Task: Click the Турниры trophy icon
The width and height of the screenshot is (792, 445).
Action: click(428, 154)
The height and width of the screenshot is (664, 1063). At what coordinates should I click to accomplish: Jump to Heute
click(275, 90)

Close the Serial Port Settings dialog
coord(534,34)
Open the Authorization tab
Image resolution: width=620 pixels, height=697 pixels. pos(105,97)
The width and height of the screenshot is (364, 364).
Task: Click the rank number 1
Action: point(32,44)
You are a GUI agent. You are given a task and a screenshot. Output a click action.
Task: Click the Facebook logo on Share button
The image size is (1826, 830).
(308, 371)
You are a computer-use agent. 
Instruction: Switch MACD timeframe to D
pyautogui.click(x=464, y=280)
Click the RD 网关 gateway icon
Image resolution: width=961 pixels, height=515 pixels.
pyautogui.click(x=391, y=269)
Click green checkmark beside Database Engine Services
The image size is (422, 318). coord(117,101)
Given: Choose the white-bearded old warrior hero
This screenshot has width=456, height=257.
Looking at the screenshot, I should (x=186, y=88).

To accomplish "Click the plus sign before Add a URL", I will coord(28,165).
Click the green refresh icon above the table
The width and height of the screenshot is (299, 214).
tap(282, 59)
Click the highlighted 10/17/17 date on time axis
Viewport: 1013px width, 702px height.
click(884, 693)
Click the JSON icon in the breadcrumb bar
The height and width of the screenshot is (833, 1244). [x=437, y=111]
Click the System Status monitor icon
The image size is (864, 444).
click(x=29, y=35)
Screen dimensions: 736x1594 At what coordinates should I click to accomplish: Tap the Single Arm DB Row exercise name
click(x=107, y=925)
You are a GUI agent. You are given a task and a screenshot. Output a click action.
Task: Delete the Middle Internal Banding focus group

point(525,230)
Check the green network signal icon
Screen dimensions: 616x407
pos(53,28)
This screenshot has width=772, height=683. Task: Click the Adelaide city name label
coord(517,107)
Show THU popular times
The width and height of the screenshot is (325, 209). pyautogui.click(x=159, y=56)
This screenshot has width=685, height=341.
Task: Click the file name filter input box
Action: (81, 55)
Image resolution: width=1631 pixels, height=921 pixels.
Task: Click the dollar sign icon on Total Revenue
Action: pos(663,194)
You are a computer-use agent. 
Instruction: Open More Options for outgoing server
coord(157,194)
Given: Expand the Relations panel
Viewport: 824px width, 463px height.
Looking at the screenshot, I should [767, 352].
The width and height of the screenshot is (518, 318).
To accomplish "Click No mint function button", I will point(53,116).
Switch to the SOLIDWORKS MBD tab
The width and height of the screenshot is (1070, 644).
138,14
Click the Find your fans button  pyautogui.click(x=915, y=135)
★ ★ ★
## What you are asked to do:
Provide an exact reproduction of all the entries shown above.

## Exercise solution:
Task: Click the Турниры trophy icon
The width and height of the screenshot is (792, 445).
Action: click(428, 154)
The height and width of the screenshot is (664, 1063). At what coordinates should I click to accomplish: Jump to Heute
click(275, 90)

Close the Serial Port Settings dialog
coord(534,34)
Open the Authorization tab
Image resolution: width=620 pixels, height=697 pixels. pos(105,97)
The width and height of the screenshot is (364, 364).
Task: Click the rank number 1
Action: point(32,44)
You are a GUI agent. You are given a task and a screenshot. Output a click action.
Task: Click the Facebook logo on Share button
The image size is (1826, 830).
(308, 371)
You are a computer-use agent. 
Instruction: Switch MACD timeframe to D
pyautogui.click(x=464, y=280)
Click the RD 网关 gateway icon
Image resolution: width=961 pixels, height=515 pixels.
pyautogui.click(x=391, y=269)
Click green checkmark beside Database Engine Services
The image size is (422, 318). coord(117,101)
Given: Choose the white-bearded old warrior hero
This screenshot has width=456, height=257.
Looking at the screenshot, I should (x=186, y=88).

To accomplish "Click the plus sign before Add a URL", I will coord(28,165).
Click the green refresh icon above the table
The width and height of the screenshot is (299, 214).
tap(282, 59)
Click the highlighted 10/17/17 date on time axis
Viewport: 1013px width, 702px height.
click(884, 693)
Click the JSON icon in the breadcrumb bar
The height and width of the screenshot is (833, 1244). [x=437, y=111]
Click the System Status monitor icon
The image size is (864, 444).
click(x=29, y=35)
Screen dimensions: 736x1594 At what coordinates should I click to accomplish: Tap the Single Arm DB Row exercise name
click(x=107, y=925)
You are a GUI agent. You are given a task and a screenshot. Output a click action.
Task: Delete the Middle Internal Banding focus group

point(525,230)
Check the green network signal icon
Screen dimensions: 616x407
pos(53,28)
This screenshot has width=772, height=683. Task: Click the Adelaide city name label
coord(517,107)
Show THU popular times
The width and height of the screenshot is (325, 209). pyautogui.click(x=159, y=56)
This screenshot has width=685, height=341.
Task: Click the file name filter input box
Action: (81, 55)
Image resolution: width=1631 pixels, height=921 pixels.
Task: Click the dollar sign icon on Total Revenue
Action: pos(663,194)
You are a computer-use agent. 
Instruction: Open More Options for outgoing server
coord(157,194)
Given: Expand the Relations panel
Viewport: 824px width, 463px height.
Looking at the screenshot, I should [767, 352].
The width and height of the screenshot is (518, 318).
To accomplish "Click No mint function button", I will point(53,116).
Switch to the SOLIDWORKS MBD tab
The width and height of the screenshot is (1070, 644).
138,14
Click the Find your fans button  pyautogui.click(x=915, y=135)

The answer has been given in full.